Indeed, assume that we need to choose n people from m Americans and n Canadians. Then, since m < n, then we can choose k Americans for \(k\in \left\{ 0,1,2,...,m \right\}\). The number of ways k Americans can be chosen is \(\left( \begin{matrix} m \\ k \end{matrix} \right)\), and in order to complete the n people, I need to chose n - k Canadians, which can be done in \(\left( \begin{matrix} n \\ n-k \end{matrix} \right)\) ways.

Hence, using the product rule, choosing n people by choosing k Americans and n - k Canadians can be done in \(\left( \begin{matrix} m \\ k \end{matrix} \right) \left( \begin{matrix} n \\ n-k \end{matrix} \right)\) ways. But \(\left( \begin{matrix} n \\ n-k \end{matrix} \right) = \left( \begin{matrix} n \\ k \end{matrix} \right)\), so then choosing n people by

choosing k Americans and n - k Canadians can be done in

\[\left( \begin{matrix} m \\ k \\ \end{matrix} \right)\left( \begin{matrix} n \\ n-k \end{matrix} \right)=\left( \begin{matrix} m \\ k \end{matrix} \right)\left( \begin{matrix} n \\ k \end{matrix} \right)\]

ways. Therefore, in total, all the ways of choosing n people are:

\[\left( \begin{matrix} m+n \\ n \end{matrix} \right)=\left( \begin{matrix} m \\ 0 \end{matrix} \right)\left( \begin{matrix} n \\ 0 \end{matrix} \right)+\left( \begin{matrix} m \\ 1 \end{matrix} \right)\left( \begin{matrix} n \\ 1 \end{matrix} \right)+...+\left( \begin{matrix} m \\ m \end{matrix} \right)\left( \begin{matrix} n \\ m \end{matrix} \right)=\sum\limits_{k=0}^{m}{\left( \begin{matrix} m \\ k \end{matrix} \right)\left( \begin{matrix} n \\ k \end{matrix} \right)}\]

The case for \(m\ge n\) is proven analogously.

Combinatorial Identity #2

Now we will prove that

\[\sum\limits_{k=0}^{\infty }{\left( \begin{matrix} n \\ k \\ \end{matrix} \right)\left( \begin{matrix} k \\ m \end{matrix} \right)}=\left( \begin{matrix} n \\ m \end{matrix} \right){{2}^{n-m}}\]

Assume there are n people in a given city, and assume that m people are selected randomly as winners. Now, let us consider a group of k people, then the number of ways m people can be selected from those k people is

\[\left( \begin{matrix} n \\ k \end{matrix} \right)\left( \begin{matrix} k \\ m \end{matrix} \right)\]

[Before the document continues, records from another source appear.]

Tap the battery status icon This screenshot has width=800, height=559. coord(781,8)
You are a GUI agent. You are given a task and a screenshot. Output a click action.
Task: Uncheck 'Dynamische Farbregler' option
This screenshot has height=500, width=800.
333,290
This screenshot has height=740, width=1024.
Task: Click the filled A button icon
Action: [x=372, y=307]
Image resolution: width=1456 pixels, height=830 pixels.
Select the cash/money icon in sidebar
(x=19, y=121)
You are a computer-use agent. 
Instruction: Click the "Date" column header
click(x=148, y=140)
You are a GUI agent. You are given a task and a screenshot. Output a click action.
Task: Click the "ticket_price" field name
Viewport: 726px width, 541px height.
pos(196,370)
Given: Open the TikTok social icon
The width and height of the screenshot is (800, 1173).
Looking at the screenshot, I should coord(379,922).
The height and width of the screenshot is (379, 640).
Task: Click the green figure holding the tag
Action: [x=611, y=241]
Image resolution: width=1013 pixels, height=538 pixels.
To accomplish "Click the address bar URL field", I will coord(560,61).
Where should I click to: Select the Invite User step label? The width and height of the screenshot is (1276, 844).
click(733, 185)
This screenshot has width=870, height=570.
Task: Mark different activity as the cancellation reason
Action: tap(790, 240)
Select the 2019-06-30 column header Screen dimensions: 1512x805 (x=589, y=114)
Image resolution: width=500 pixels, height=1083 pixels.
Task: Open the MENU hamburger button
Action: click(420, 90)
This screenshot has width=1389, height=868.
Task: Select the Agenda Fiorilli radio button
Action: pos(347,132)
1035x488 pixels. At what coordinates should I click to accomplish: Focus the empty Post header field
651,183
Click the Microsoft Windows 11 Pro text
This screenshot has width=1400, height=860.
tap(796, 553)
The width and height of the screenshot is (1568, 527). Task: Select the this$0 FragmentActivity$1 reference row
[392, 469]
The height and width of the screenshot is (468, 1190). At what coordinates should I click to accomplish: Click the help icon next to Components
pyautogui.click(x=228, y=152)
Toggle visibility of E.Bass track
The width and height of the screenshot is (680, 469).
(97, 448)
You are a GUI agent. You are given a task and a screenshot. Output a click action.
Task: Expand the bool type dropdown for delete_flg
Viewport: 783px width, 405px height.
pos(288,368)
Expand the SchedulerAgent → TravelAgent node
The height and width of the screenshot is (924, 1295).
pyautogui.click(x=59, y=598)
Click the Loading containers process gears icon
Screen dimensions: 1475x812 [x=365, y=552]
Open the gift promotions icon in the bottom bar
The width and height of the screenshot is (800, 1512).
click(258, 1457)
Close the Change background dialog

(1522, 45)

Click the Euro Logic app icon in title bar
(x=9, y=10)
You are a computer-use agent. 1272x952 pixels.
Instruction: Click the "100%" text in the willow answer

Therefore, by sweeping all possible values of k we find that the number of total ways this can be done is \(\sum\limits_{k=0}^{\infty }{\left( \begin{matrix} n \\ k \end{matrix} \right)\left( \begin{matrix} k \\ m \end{matrix} \right)}\).

Now, this calculation could have been done differently: Choosing m people from a group of n can be done in

\[\left( \begin{matrix} n \\ m \end{matrix} \right)\]

ways. Now, out of the remaining n - m people who were not selected as winner, they may or may not appear for the lottery, which accounts for \({{2}^{n-m}}\) ways, and using the product rule we conclude that the number of ways is

\[\left( \begin{matrix} n \\ m \end{matrix} \right){{2}^{n-m}}\]

which equating to the other calculation form leads to:

\[\sum\limits_{k=0}^{\infty }{\left( \begin{matrix} n \\ k \end{matrix} \right)\left( \begin{matrix} k \\ m \end{matrix} \right)}=\left( \begin{matrix} n \\ m \end{matrix} \right){{2}^{n-m}}\]

which concludes the calculation